11.7.03

Grandes Mistérios (continuação). Eis uma hipótese de solução para o Mistério de ontem. O ciclismo sempre foi - e continua no essencial a ser - um desporto rural. A grande maioria das competições velocipédicas encontra-se associada a festividades e comemorações locais ou regionais, que culminam todos os anos numa Volta ao país que materializa simbolicamente a unidade nacional num circuito pelas suas estradas. Em muitas localidades que as voltas atravessam, a passagem dos ciclistas é o acontecimento do ano.

Os grandes ciclistas de todos os tempos, desde Robic, que, consolado pelos repórteres, chorava perante as câmaras de televisão como um bébé quando não conseguia ganhar, até Joaquim Agostinho, o camponês de Brejenjas, são iniludivelmente homens do campo.
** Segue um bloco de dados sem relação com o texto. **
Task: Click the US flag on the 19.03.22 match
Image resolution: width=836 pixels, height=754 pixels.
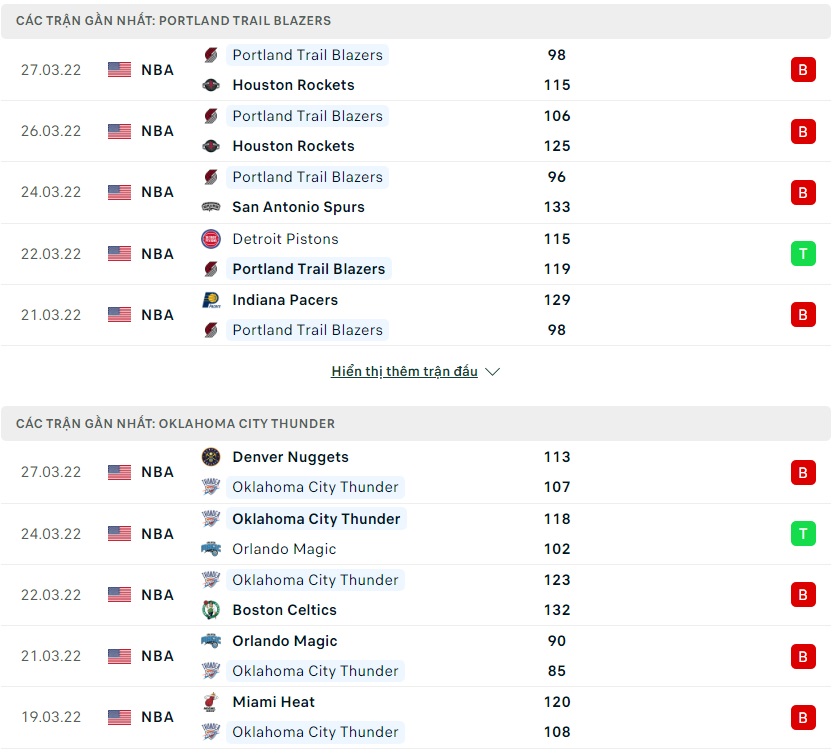Action: [119, 717]

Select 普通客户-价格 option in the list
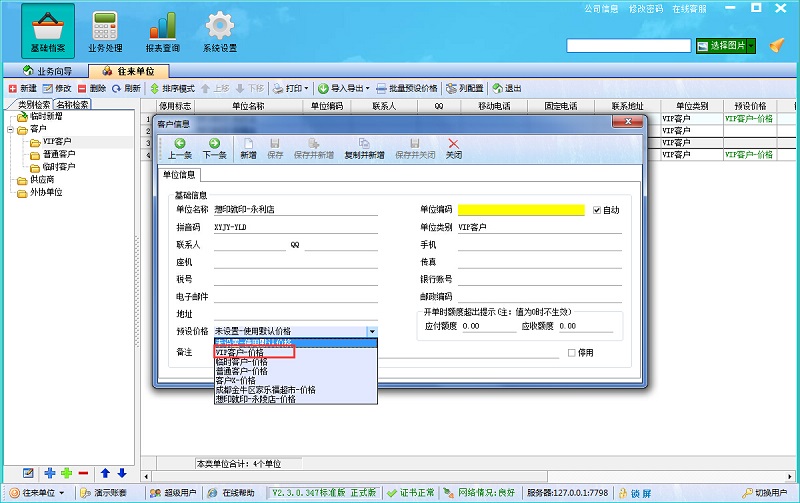[241, 371]
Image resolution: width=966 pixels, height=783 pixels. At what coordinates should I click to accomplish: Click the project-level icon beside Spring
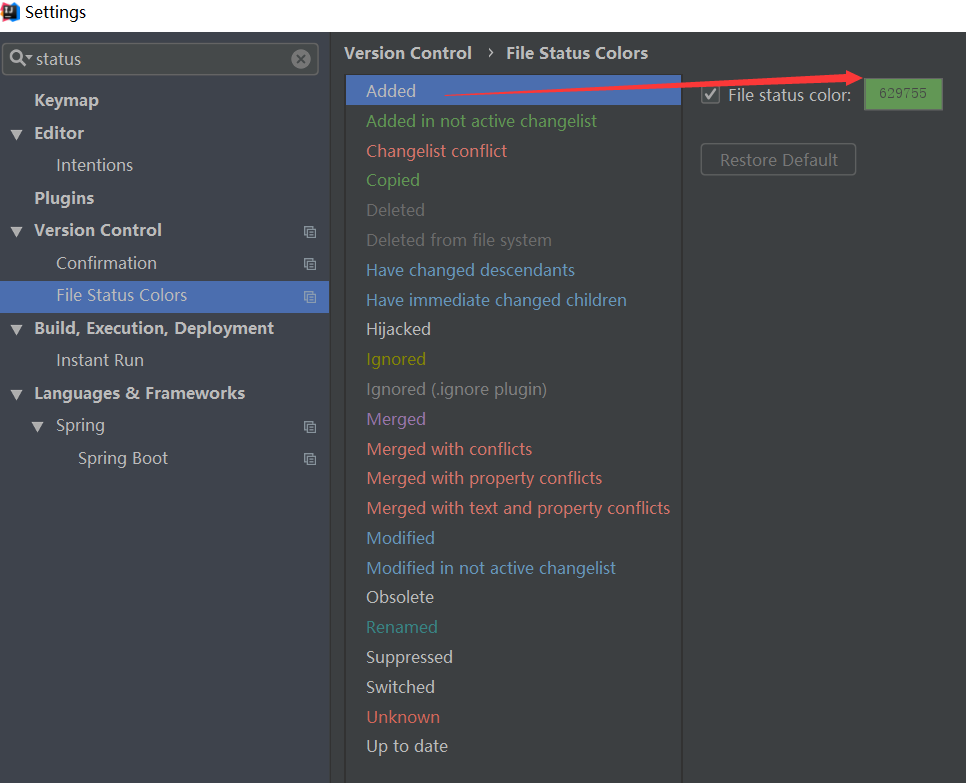310,426
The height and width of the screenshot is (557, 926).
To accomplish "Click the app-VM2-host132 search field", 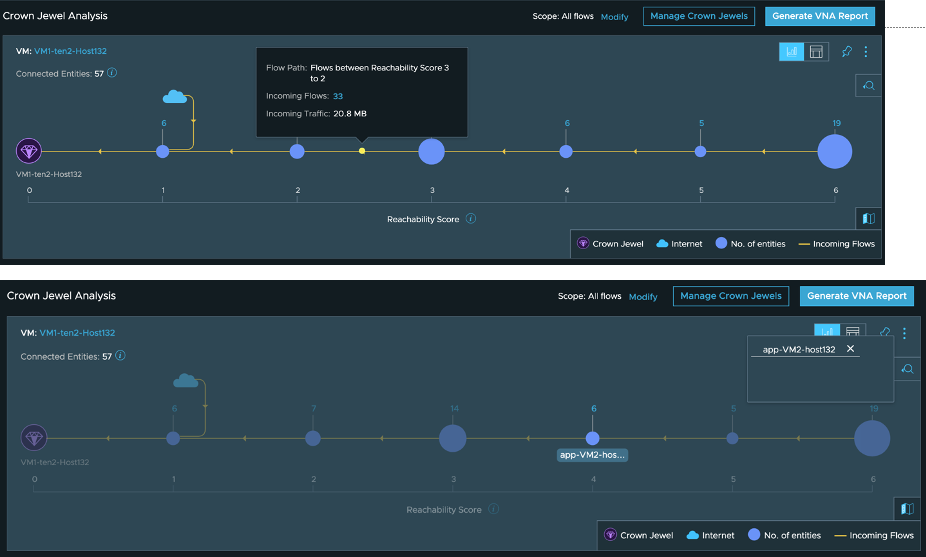I will (798, 349).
Se não erro, hoje continuam a sê-lo.

Apesar de participar do movimento geral da globalização mediática, o ciclismo continua a ser relativamente mais popular nos campos do que nas cidades. Deve ser por isso que entre os patrocinadores se destacam, por exemplo, fabricantes de pesticidas ou de rações para animais. No ciclismo contemporâneo, os campos continuam a cercar as cidades.
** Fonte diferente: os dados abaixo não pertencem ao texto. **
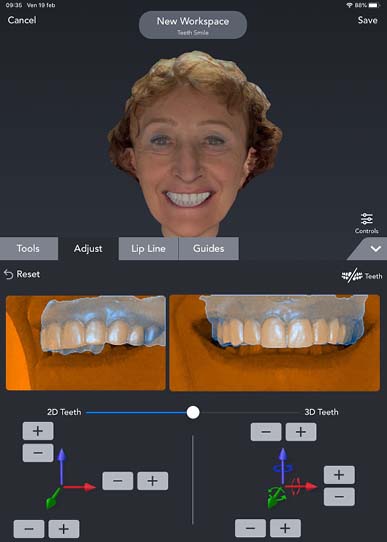
Task: Tap Save in the top bar
Action: pyautogui.click(x=368, y=20)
As próprias virtudes do ciclismo – a persistência, a capacidade de sofrimento, a resignação, o serviço (ao líder da equipa), a lealdade, a coragem – remetem para um mundo ancestral e genuíno que sobrevive através deste desporto.

Acontece que a crescente população negra europeia é esmagadoramente urbana, não rural. Como tal, mobiliza-se em torno de desportos como o futebol, o basquete ou o atletismo, os quais não podem ser praticados sem equipamentos que só existem em aglomerados populacionais de alguma dimensão. O mundo do ciclismo não exerce sobre ela o mesmo fascínio, porque não tem raízes nesses campos que os ciclistas todos os anos cruzam a alta velocidade.